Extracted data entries
════
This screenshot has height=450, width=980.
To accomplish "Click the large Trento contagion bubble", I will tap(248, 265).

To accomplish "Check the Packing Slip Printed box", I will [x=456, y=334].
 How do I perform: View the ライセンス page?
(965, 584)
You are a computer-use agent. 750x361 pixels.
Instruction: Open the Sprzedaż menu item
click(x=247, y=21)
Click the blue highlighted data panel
════
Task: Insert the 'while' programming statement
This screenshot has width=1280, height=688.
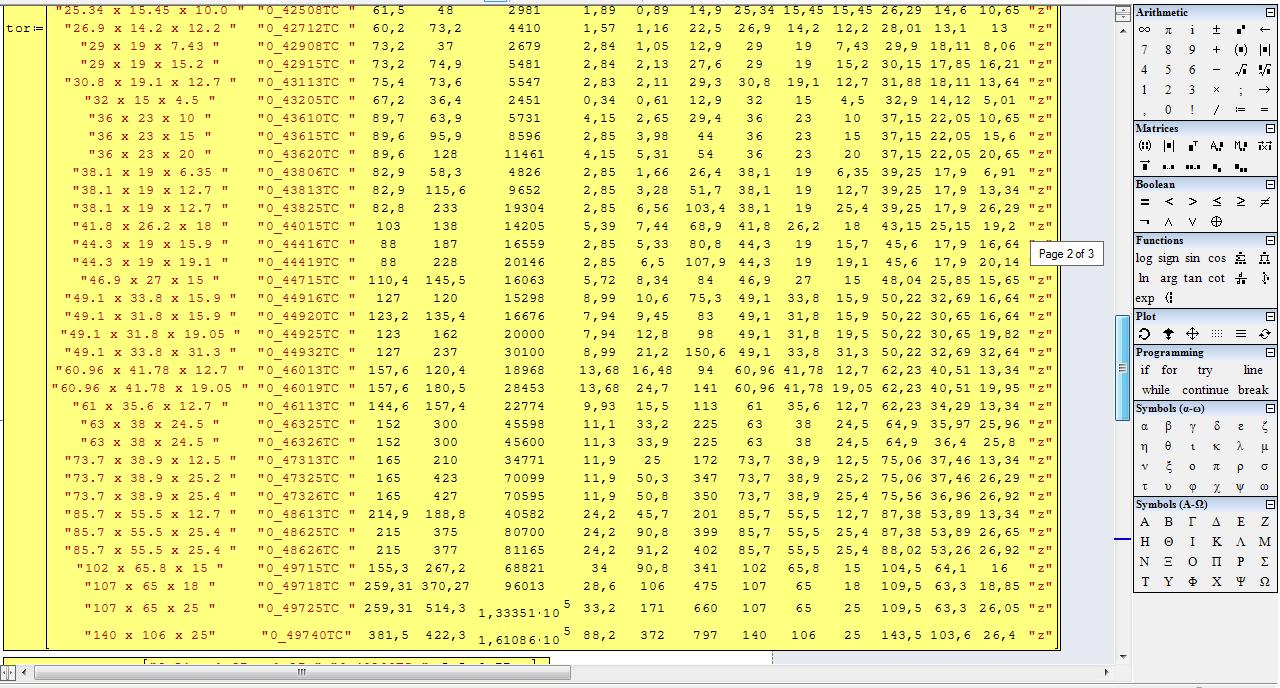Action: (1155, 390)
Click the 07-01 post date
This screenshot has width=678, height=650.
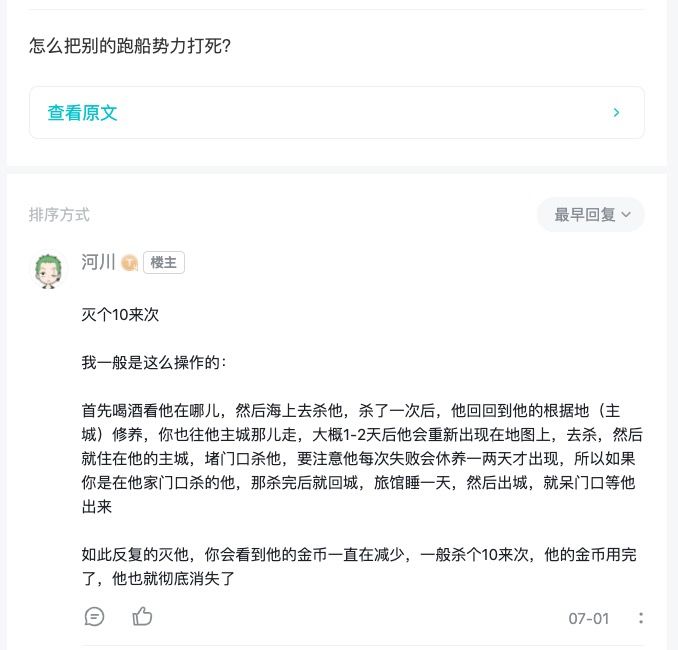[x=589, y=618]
════
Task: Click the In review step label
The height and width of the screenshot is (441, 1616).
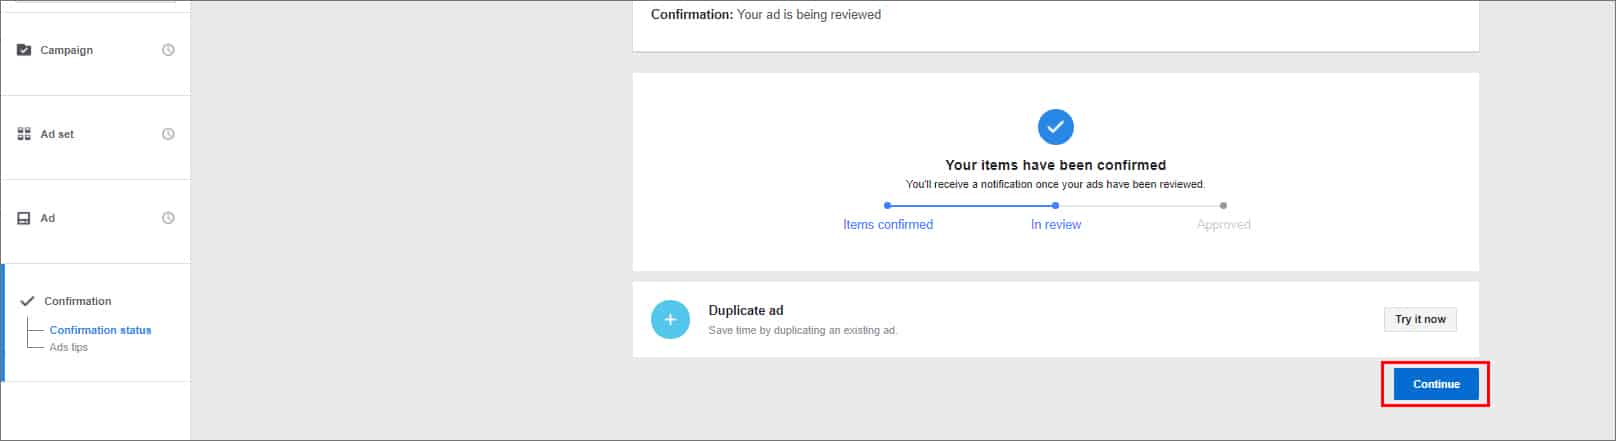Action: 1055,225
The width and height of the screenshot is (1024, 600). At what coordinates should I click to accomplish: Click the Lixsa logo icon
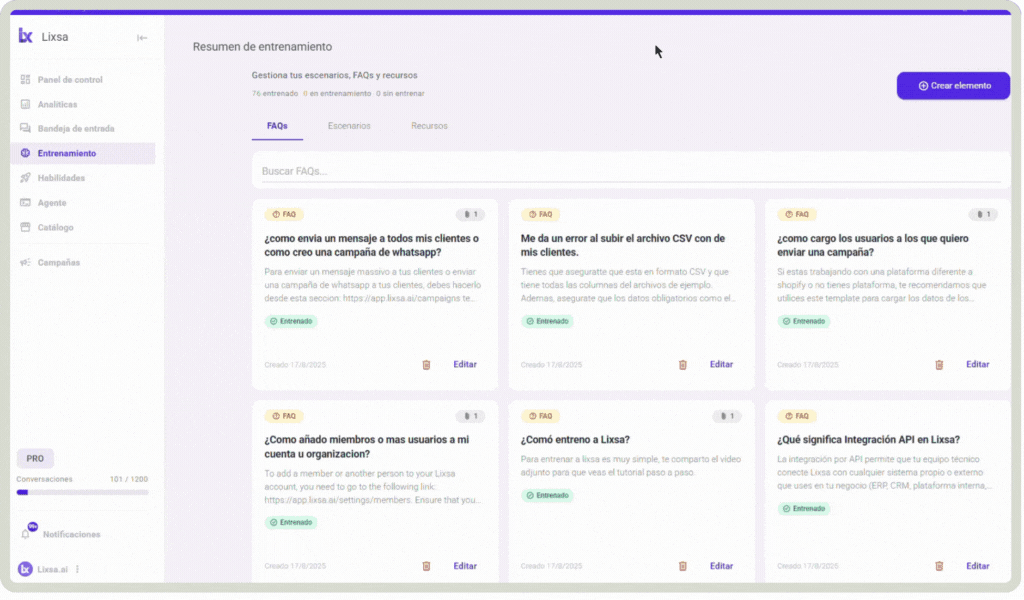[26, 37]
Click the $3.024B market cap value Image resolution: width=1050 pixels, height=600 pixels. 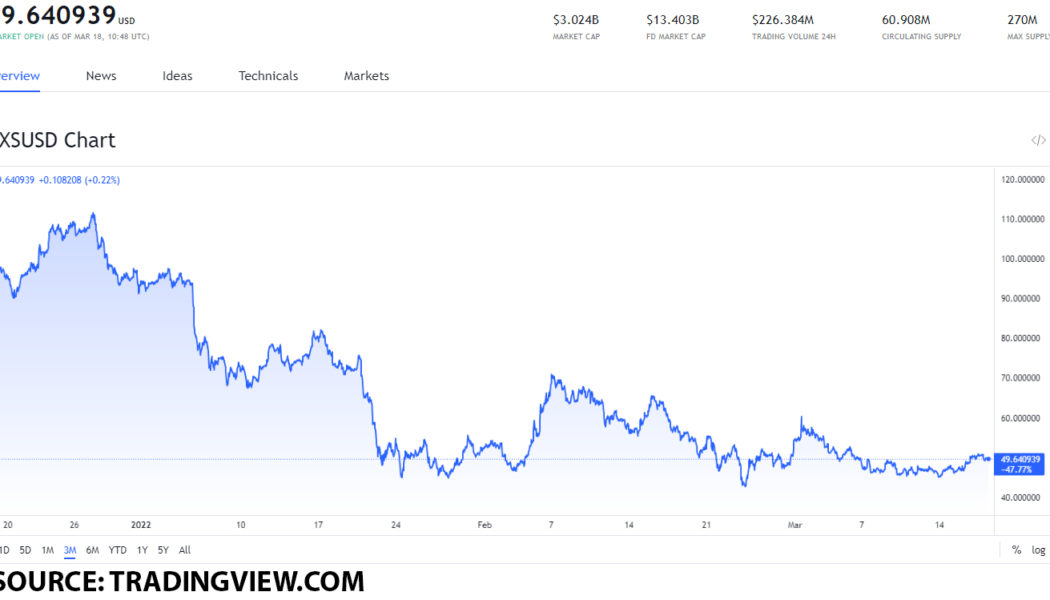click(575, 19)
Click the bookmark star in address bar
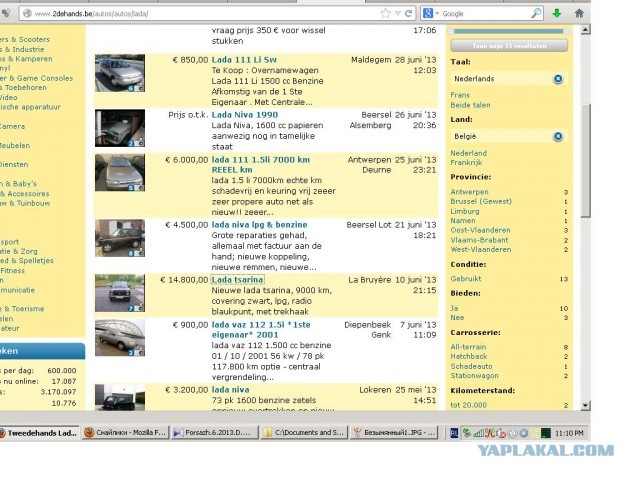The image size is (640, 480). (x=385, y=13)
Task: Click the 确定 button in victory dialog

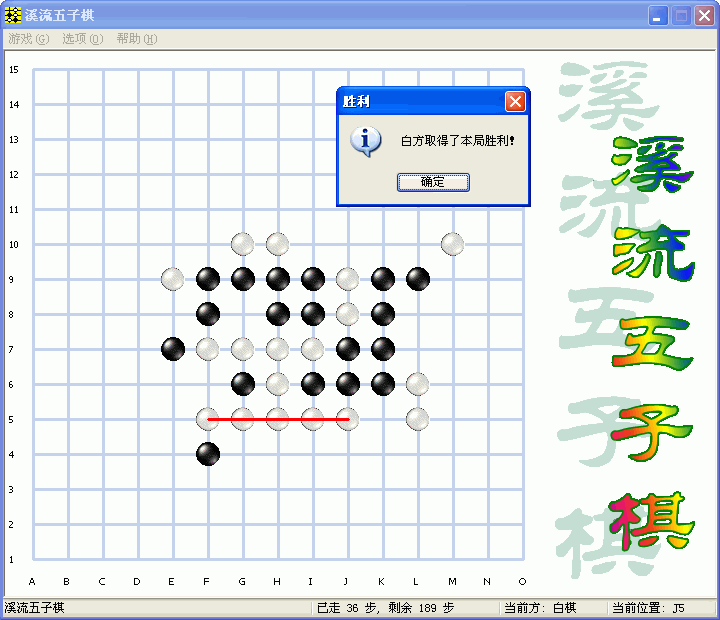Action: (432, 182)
════
== Exercise brief ==
Of the lines above, retype only those from the line containing "This screenshot has height=450, width=980." through the line containing "Click the blue highlighted data panel", including both, exactly.

== Answer section ==
This screenshot has height=450, width=980.
To accomplish "Click the large Trento contagion bubble", I will tap(248, 265).

To accomplish "Check the Packing Slip Printed box", I will [x=456, y=334].
 How do I perform: View the ライセンス page?
(965, 584)
You are a computer-use agent. 750x361 pixels.
Instruction: Open the Sprzedaż menu item
click(x=247, y=21)
Click the blue highlighted data panel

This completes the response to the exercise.